The Carsons, who live in Ivoryton, Conn., came across the boat three years ago while searching the used-boat market for a midsize weekender. “I knew nothing about the builder,” says Larry Carson, 68, a retired truck driver. “But I did know a little bit about Wasque boats from Martha’s Vineyard Yachts.” (C.W. Hood of Marblehead, Mass., currently builds the Wasque 26 and 32.)

After going boatless for eight years, the couple had decided to get back on the water. “We were planning on mostly cruising on the Connecticut River,” Carson says. “We had the time, and we wanted to introduce the grandkids to our beautiful river.”

With its single diesel, moderate speed and traditional lines, the Bayfield 26 seemed like the perfect boat. “We liked the pictures we saw, and we liked the style,” Carson says. “Then we met the owner and saw how he liked it. We took a very enjoyable sea trial with him up in Maine, and we fell in love with the boat.”

Larry Carson

Working with Bill Full of East Coast Yacht Sales (www.ecys.com) in Yarmouth, Maine, the sale was made in time for the 2010 boating season. The price was $51,000. The boat had been well cared for and was in excellent condition. The Carsons, who keep the boat at the Brewer Dauntless Shipyard on the river in Essex, Conn., have had the woodwork revarnished — Carson calls it a “forest of teak” — and added a swim platform. New canvas is planned for the coming season.

“We mostly cruise in the river [and] moor at Hamburg Cove for swimming, which I love to do,” Carson says. “We also take the grandkids crabbing and have friends out for swallow cruises in the fall and summer.”

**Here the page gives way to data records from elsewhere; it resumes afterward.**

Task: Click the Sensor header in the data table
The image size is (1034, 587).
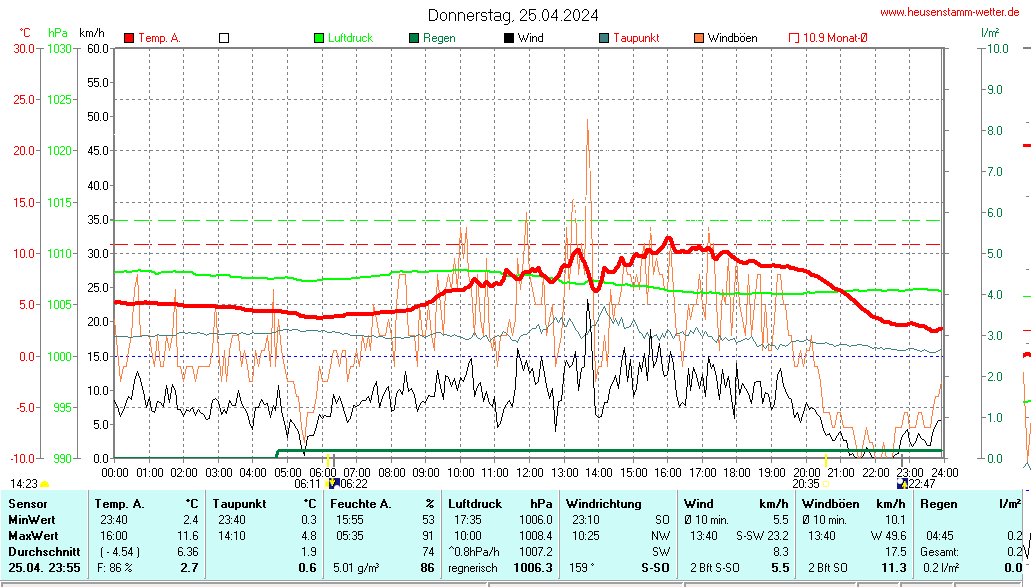Action: coord(28,504)
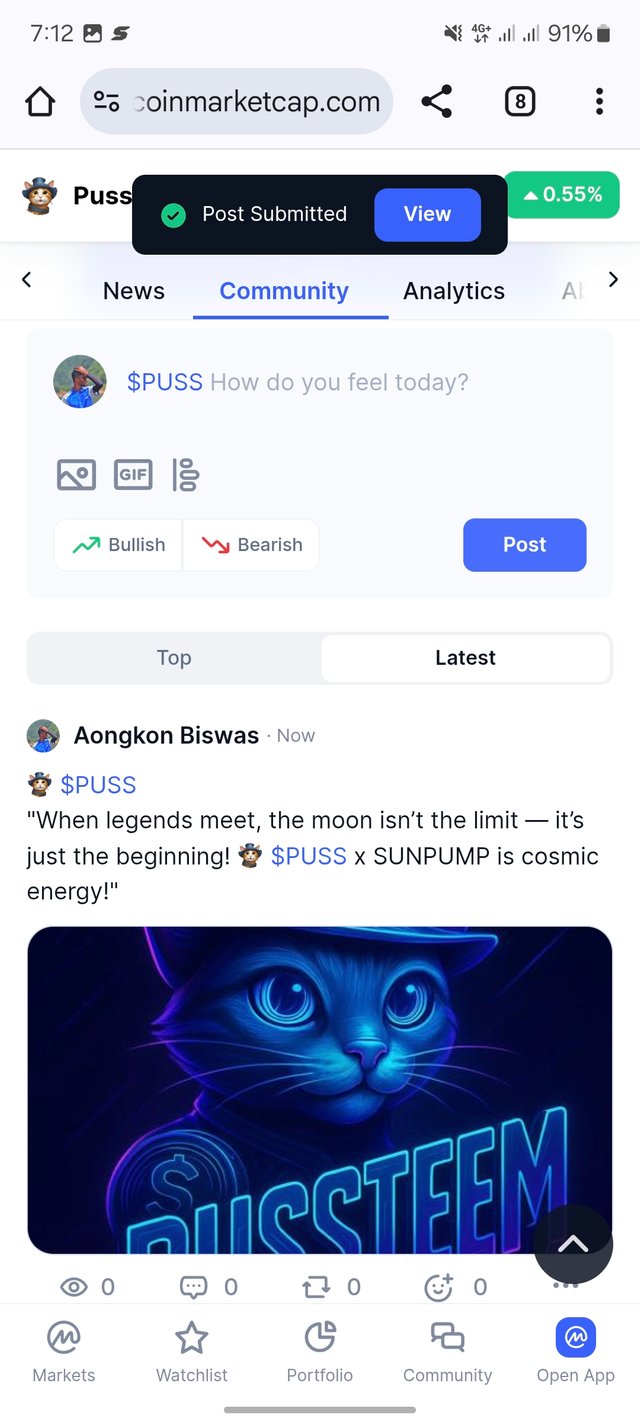Screen dimensions: 640x1422
Task: Open the browser tab switcher showing 8
Action: click(x=519, y=101)
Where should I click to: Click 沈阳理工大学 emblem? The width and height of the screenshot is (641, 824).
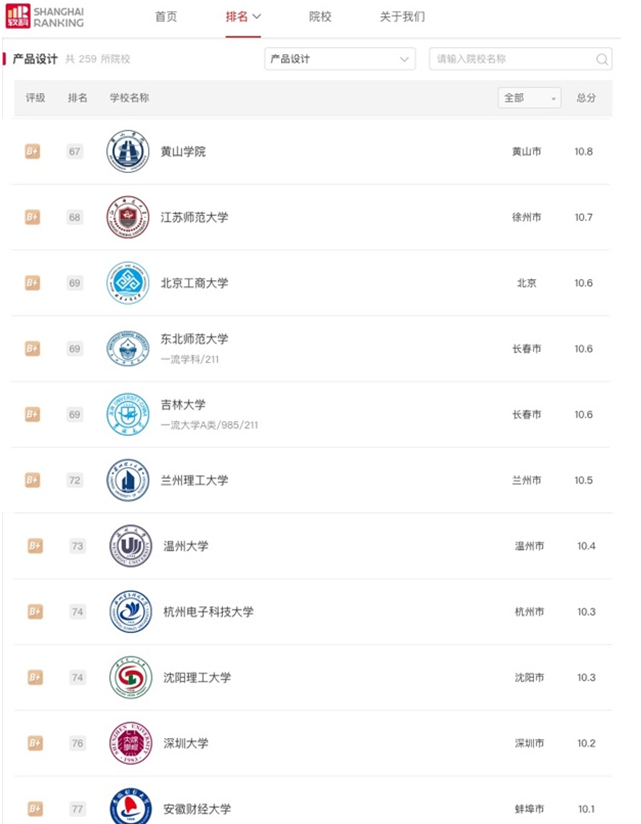point(130,677)
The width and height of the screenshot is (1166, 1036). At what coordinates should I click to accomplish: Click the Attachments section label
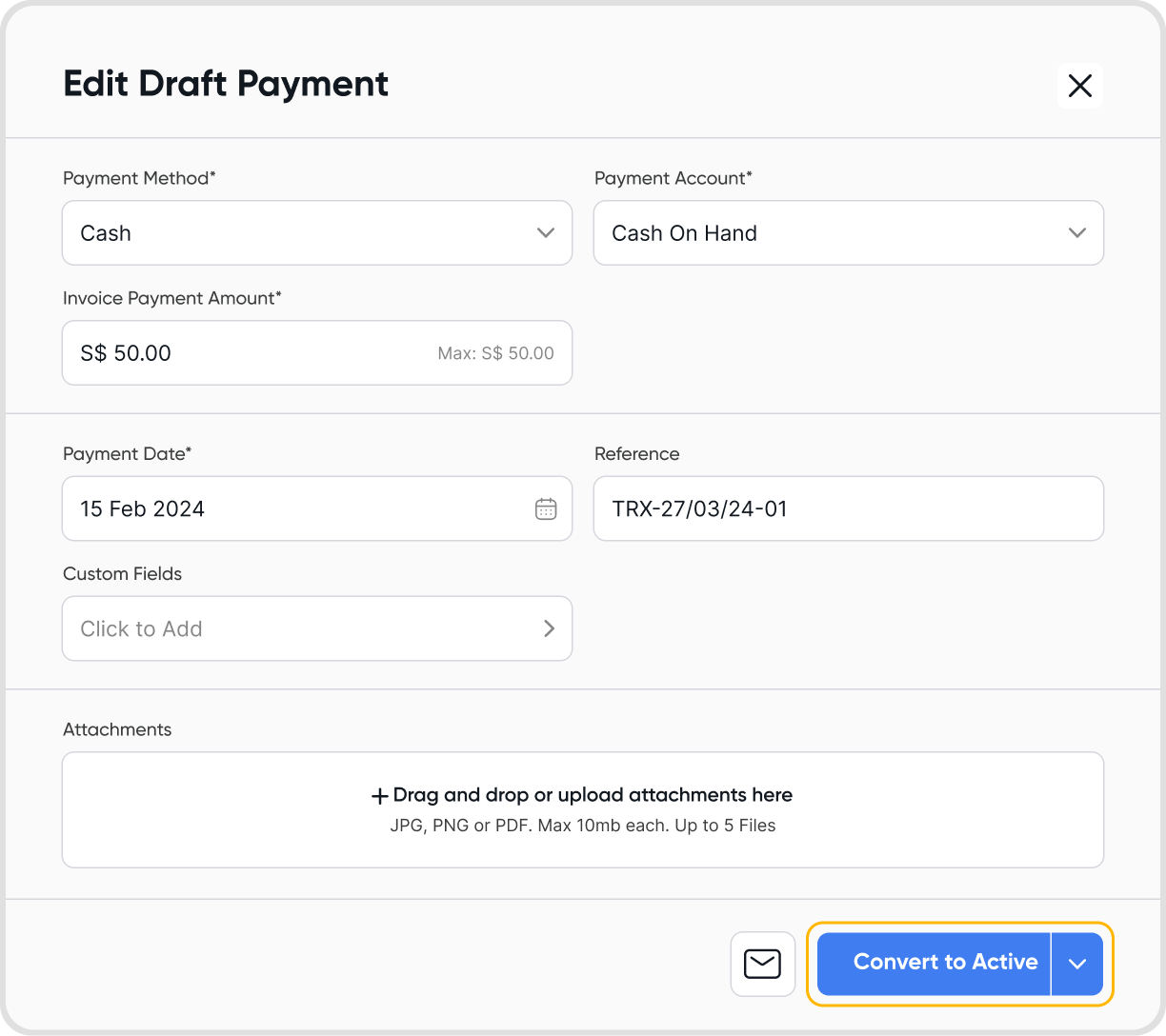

The large cockpit, wide side decks and accommodations make the 26-footer well suited to the mission. “The boat has a small cuddy cabin and tall sides in the cockpit to keep the grandkids safe and in the boat,” Carson says. “The engine box and stern seat [are good] for people to sit on or eat on.”

The lower Connecticut River can get a bit rough when wind, tide and current fight one another, but the Bayfield 26, with its tall, flared bow and modified-vee hull, handles well in a good chop, Carson says. “It’s a very dry boat and does not pound at all,” he says. “It has a Volvo diesel rated at 140 hp, and at its 2,000-rpm cruise speed it burns about 1-1/2 gallons per hour.” Cruising speed is 11 to 12 mph, and the top end is 15 mph “on a good day.”

This versatile Canadian-built overnighter isn’t the Carsons’ first boat, but it may turn out to be the best. After a lifetime of boating and boats — the family has had a Boston Whaler, several Grady-Whites and a 33-foot Bertram — the Bayfield 26 is the “favorite so far,” Carson says. “She has definitely fulfilled our dream.”

WALKTHROUGH

The Bayfield 26 has the graceful, well-proportioned Down East profile of the John Alden-designed Wasque boats. The tall bow shows a slight curve, and the sheer drops quickly to about midships and eases its way aft to a curved transom with a touch of tumblehome. The short trunk cabin, with its side port, is topped by a handsome wood-framed two-panel windscreen with side windows.

The cockpit is open and has a transom bench seat, and the engine box can be used as a table, a seat or a sunpad. The helm station is to starboard. Along with the standard engine gauges, there’s room for a compass, a plotter, a fish or depth finder and a small radar unit.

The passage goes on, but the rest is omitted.